§ BRIEF: Print every entry exactly as written.

§ Collected data:
--- START ---

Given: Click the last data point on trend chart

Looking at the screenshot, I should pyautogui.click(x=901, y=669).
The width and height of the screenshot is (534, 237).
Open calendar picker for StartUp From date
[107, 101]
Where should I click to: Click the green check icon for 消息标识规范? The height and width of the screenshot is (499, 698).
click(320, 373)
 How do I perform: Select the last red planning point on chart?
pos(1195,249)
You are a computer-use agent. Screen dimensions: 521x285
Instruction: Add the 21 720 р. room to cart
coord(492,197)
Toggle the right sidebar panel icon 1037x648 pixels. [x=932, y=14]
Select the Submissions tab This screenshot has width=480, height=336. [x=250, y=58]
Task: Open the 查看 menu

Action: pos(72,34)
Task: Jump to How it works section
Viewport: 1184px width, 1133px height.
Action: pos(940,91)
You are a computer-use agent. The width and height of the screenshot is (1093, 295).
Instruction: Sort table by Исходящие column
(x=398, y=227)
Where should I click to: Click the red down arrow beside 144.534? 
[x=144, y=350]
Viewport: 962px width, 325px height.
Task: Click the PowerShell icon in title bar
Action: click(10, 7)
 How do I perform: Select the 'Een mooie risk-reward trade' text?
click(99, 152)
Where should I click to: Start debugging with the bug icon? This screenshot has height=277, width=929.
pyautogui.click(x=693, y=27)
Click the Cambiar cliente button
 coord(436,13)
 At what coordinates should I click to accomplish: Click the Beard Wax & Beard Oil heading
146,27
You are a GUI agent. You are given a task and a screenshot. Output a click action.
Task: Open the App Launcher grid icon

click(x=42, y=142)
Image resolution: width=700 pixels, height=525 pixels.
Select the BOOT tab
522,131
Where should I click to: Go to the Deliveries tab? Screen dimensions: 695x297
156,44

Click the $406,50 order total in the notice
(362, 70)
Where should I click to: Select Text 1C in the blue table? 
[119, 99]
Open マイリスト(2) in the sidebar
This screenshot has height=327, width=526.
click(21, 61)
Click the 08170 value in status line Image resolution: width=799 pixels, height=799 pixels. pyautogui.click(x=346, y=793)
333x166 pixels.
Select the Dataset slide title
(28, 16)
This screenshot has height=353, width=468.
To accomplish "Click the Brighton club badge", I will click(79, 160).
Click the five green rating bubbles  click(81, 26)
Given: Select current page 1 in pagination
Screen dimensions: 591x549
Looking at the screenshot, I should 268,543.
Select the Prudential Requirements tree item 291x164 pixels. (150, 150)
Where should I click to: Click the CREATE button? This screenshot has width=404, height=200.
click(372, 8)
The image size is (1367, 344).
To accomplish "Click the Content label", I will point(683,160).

--- END ---

§ SOLUTION TO THE EXERCISE:
Given: Click the last data point on trend chart

Looking at the screenshot, I should pyautogui.click(x=901, y=669).
The width and height of the screenshot is (534, 237).
Open calendar picker for StartUp From date
[107, 101]
Where should I click to: Click the green check icon for 消息标识规范? The height and width of the screenshot is (499, 698).
click(320, 373)
 How do I perform: Select the last red planning point on chart?
pos(1195,249)
You are a computer-use agent. Screen dimensions: 521x285
Instruction: Add the 21 720 р. room to cart
coord(492,197)
Toggle the right sidebar panel icon 1037x648 pixels. [x=932, y=14]
Select the Submissions tab This screenshot has width=480, height=336. [x=250, y=58]
Task: Open the 查看 menu

Action: pos(72,34)
Task: Jump to How it works section
Viewport: 1184px width, 1133px height.
Action: pos(940,91)
You are a computer-use agent. The width and height of the screenshot is (1093, 295).
Instruction: Sort table by Исходящие column
(x=398, y=227)
Where should I click to: Click the red down arrow beside 144.534? 
[x=144, y=350]
Viewport: 962px width, 325px height.
Task: Click the PowerShell icon in title bar
Action: click(10, 7)
 How do I perform: Select the 'Een mooie risk-reward trade' text?
click(99, 152)
Where should I click to: Start debugging with the bug icon? This screenshot has height=277, width=929.
pyautogui.click(x=693, y=27)
Click the Cambiar cliente button
 coord(436,13)
 At what coordinates should I click to accomplish: Click the Beard Wax & Beard Oil heading
146,27
You are a GUI agent. You are given a task and a screenshot. Output a click action.
Task: Open the App Launcher grid icon

click(x=42, y=142)
Image resolution: width=700 pixels, height=525 pixels.
Select the BOOT tab
522,131
Where should I click to: Go to the Deliveries tab? Screen dimensions: 695x297
156,44

Click the $406,50 order total in the notice
(362, 70)
Where should I click to: Select Text 1C in the blue table? 
[119, 99]
Open マイリスト(2) in the sidebar
This screenshot has height=327, width=526.
click(21, 61)
Click the 08170 value in status line Image resolution: width=799 pixels, height=799 pixels. pyautogui.click(x=346, y=793)
333x166 pixels.
Select the Dataset slide title
(28, 16)
This screenshot has height=353, width=468.
To accomplish "Click the Brighton club badge", I will click(79, 160).
Click the five green rating bubbles  click(81, 26)
Given: Select current page 1 in pagination
Screen dimensions: 591x549
Looking at the screenshot, I should 268,543.
Select the Prudential Requirements tree item 291x164 pixels. (150, 150)
Where should I click to: Click the CREATE button? This screenshot has width=404, height=200.
click(372, 8)
The image size is (1367, 344).
To accomplish "Click the Content label", I will point(683,160).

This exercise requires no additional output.